Die Kehrseite von derart viel Schwerathletik zeigt sich ein wenig beim Langsamfahr-Komfort. Im Rollen oder generell bei langsamer Fahrt kann es schon recht rumpeln im Gebälg. Man fühlt gerade über die Vorderachse eine recht innige Beziehung zur Straße, das geht ein bisschen rauh in die Handballen rein, was ja gut ist, aber es federt eben auch ziemlich schroff. Fährt man schneller, ist davon nichts mehr zu spüren.

Und der Antrieb?

Auf die Gefahr hin, mich zu wiederholen: Sehr viel muss hier sehr viel vom Fleck bewegen. Aber viel hilft eben auch viel. Vor allem ein schlauer Getriebekniff wirkt im unteren Drehzahlbereich wahre Wunder. BMWs schlaue Köpfe haben nämlich eine Vorübersetzung zwischen Rotor der E-Maschine und Getriebeeingangswelle integriert, die das Drehmoment des Elektromotors kurzzeitig auf maximal 450 Nm anhebt.

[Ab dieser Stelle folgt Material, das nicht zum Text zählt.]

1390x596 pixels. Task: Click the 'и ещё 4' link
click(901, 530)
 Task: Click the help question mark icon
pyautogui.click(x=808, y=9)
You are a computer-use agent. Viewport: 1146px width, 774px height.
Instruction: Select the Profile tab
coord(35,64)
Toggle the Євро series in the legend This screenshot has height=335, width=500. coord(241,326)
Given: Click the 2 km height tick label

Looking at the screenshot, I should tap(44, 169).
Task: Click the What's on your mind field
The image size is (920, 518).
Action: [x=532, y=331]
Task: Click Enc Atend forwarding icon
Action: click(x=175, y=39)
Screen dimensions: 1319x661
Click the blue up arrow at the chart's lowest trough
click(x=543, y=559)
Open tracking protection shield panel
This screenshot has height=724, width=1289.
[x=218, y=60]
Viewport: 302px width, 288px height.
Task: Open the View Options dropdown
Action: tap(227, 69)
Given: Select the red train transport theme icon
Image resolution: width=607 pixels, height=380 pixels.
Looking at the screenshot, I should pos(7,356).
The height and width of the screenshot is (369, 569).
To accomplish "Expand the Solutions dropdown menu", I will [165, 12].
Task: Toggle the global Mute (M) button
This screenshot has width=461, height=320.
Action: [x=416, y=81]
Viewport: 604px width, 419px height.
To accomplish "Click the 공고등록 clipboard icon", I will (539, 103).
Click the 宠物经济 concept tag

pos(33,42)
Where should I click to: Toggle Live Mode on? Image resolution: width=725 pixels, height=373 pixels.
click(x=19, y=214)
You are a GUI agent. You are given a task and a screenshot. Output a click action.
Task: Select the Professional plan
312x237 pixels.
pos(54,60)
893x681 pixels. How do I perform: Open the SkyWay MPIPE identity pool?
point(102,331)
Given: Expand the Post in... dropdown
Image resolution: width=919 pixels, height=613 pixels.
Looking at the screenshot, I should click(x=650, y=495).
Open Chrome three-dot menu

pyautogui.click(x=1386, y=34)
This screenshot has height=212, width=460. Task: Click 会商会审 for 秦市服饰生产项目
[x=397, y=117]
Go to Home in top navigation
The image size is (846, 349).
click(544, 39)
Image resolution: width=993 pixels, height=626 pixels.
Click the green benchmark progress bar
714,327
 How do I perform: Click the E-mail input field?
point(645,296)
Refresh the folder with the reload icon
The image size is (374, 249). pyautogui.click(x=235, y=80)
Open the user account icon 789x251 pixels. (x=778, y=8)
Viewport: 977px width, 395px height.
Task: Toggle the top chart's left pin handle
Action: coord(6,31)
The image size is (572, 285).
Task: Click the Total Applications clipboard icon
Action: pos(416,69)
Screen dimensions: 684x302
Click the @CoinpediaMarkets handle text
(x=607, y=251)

Die Folge: Der XM haut einem schon bei gut unter 2.000 Touren sowas von den Schädel in die Kopfstütze (im angehängten Video können Sie das bei meiner unvorbereiteten Wenigkeit hervorragend beobachten). So wird ein Motivationsloch im unteren Drehzahlbereich also wirklich mal erfolgreich bekämpft.

Und er dreht danach sehr gierig und standhaft durch bis ans Limit bei 7.200 Touren. Die Gasannahme ist grandios. Das Zusammenspiel zwischen E-Motor und Benziner sämig (bis auf beim Kickdown untenrum, wo das E wirklich reinknallt).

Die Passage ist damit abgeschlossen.